**PROMPT:** Count how many lines in the data below include "Open". Answer with the number only.

**DATA RECORDS:**
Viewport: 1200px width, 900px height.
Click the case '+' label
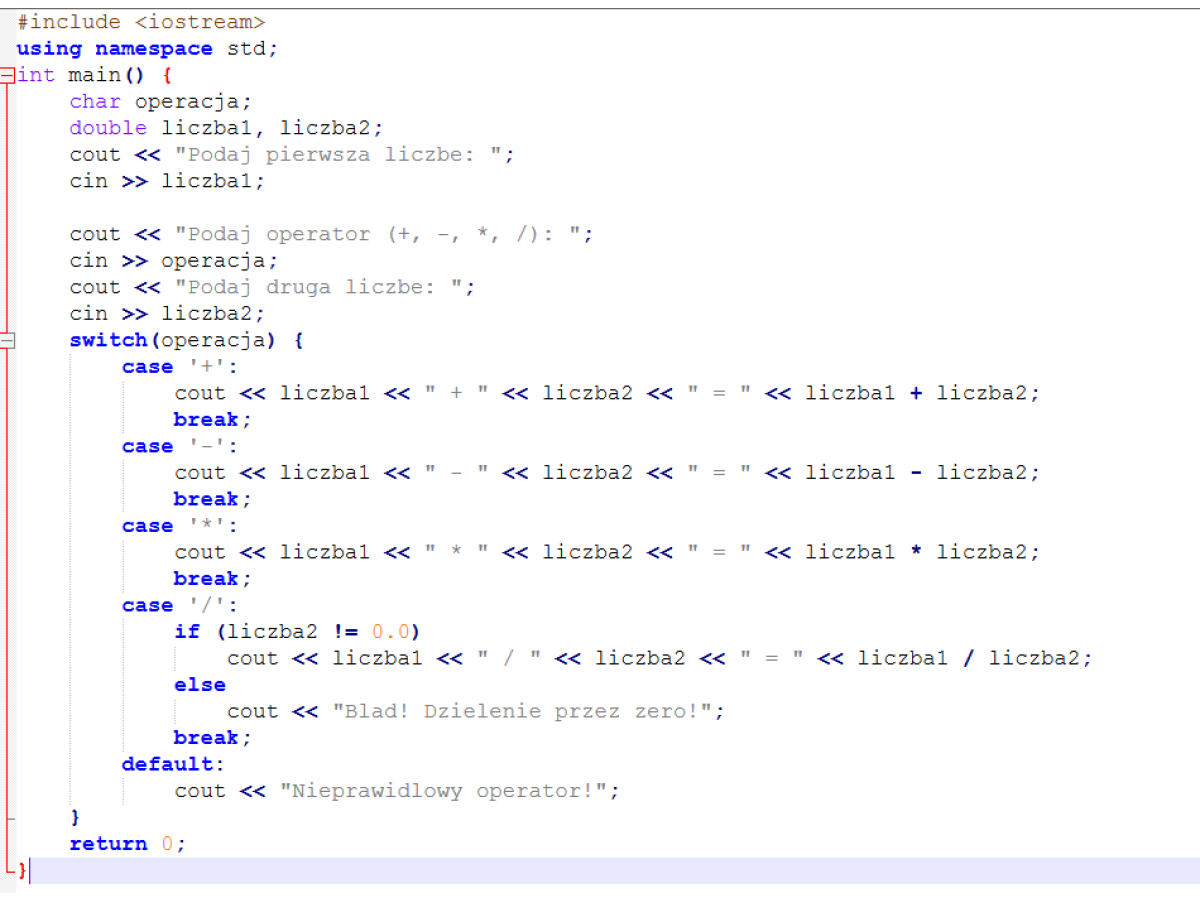(x=174, y=367)
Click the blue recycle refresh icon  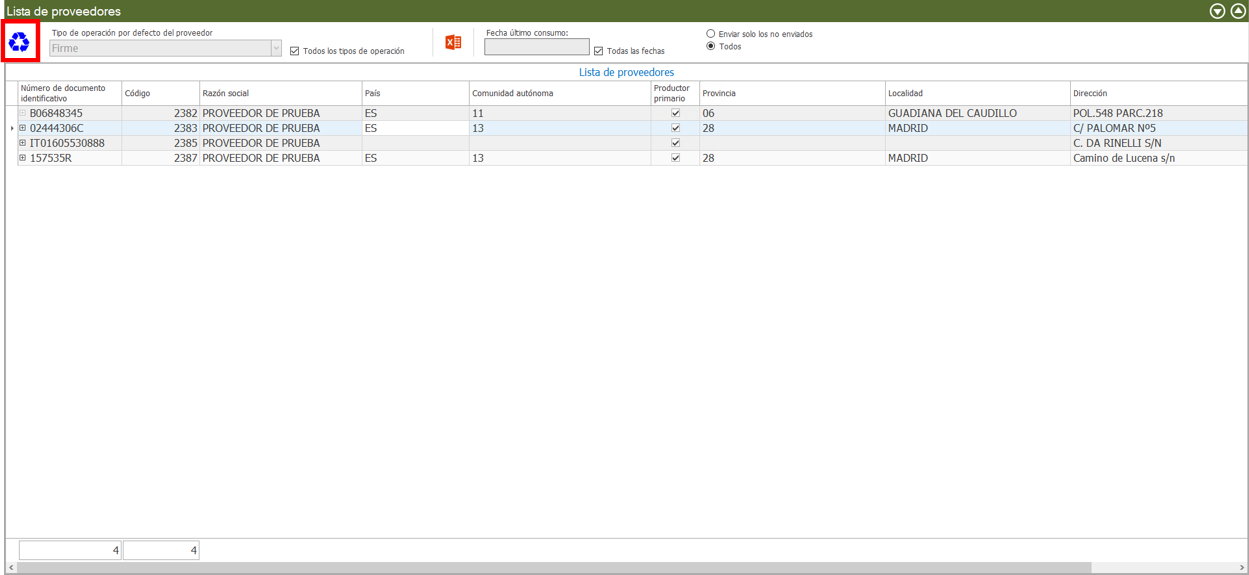pos(20,43)
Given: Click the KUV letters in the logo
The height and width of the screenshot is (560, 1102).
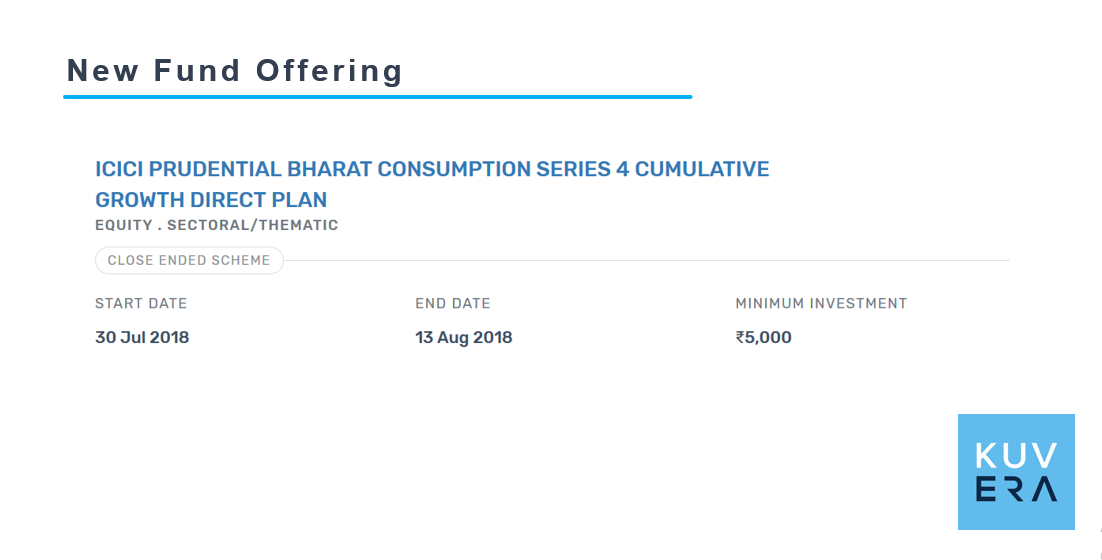Looking at the screenshot, I should 1016,456.
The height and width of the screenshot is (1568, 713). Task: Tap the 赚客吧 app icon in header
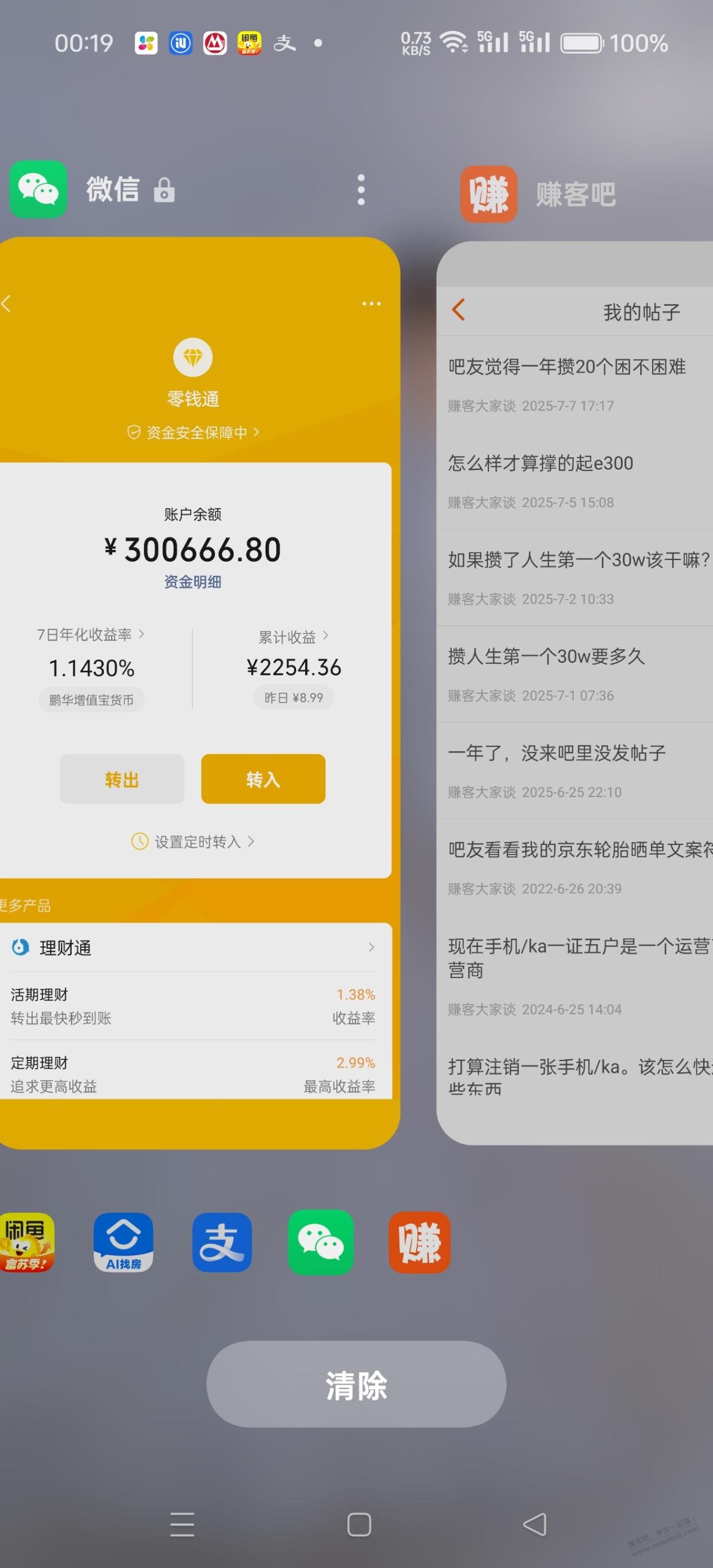coord(488,194)
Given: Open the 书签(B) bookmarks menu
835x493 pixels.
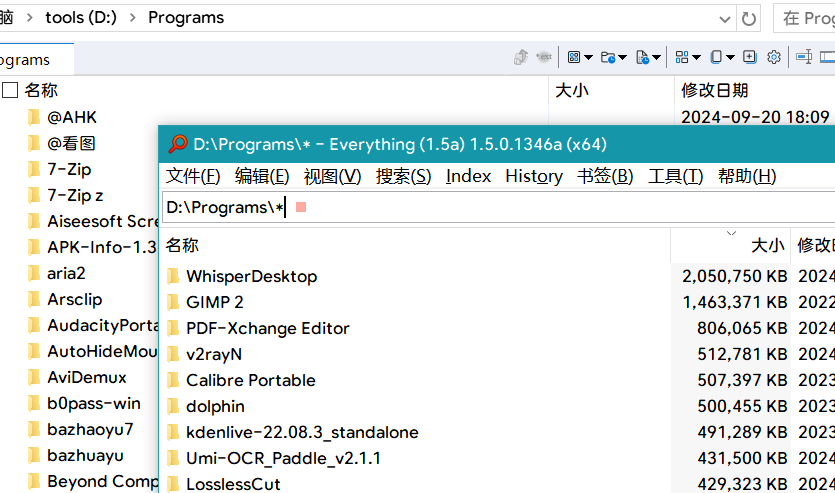Looking at the screenshot, I should coord(604,176).
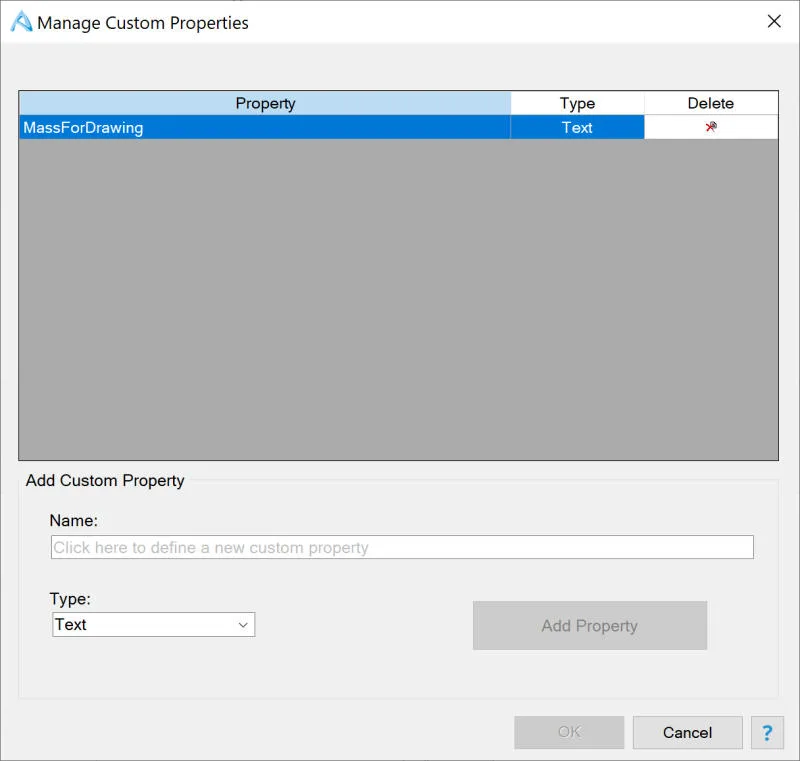The width and height of the screenshot is (800, 761).
Task: Click the red delete icon for MassForDrawing
Action: click(x=711, y=126)
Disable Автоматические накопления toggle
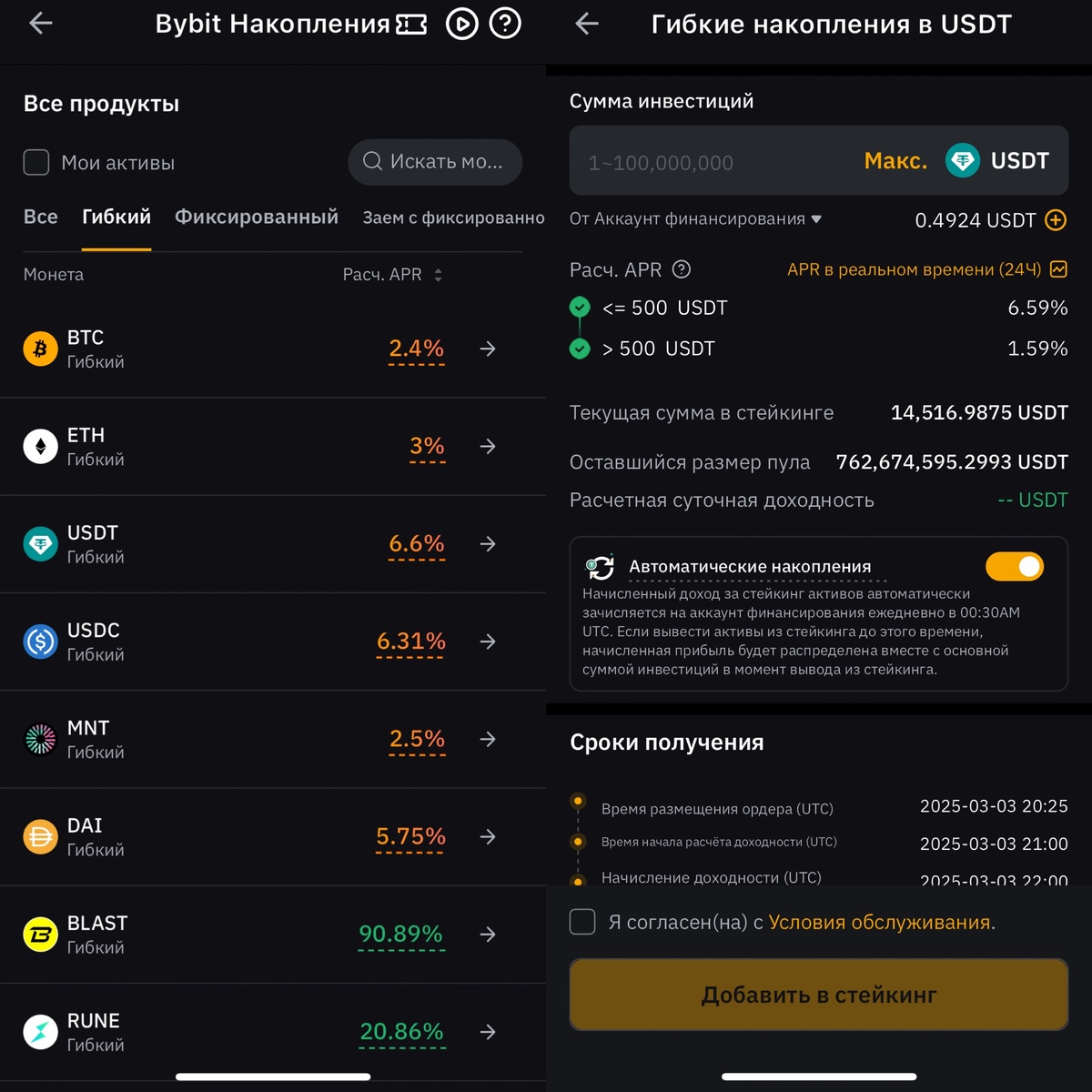Viewport: 1092px width, 1092px height. (1015, 566)
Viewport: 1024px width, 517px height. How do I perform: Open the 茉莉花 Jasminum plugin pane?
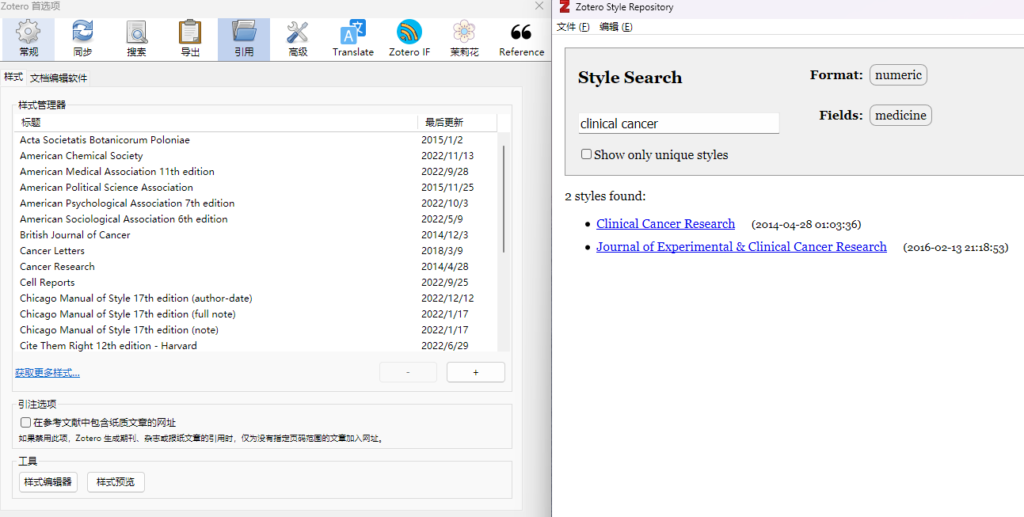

**PROBLEM SOLUTION:** 2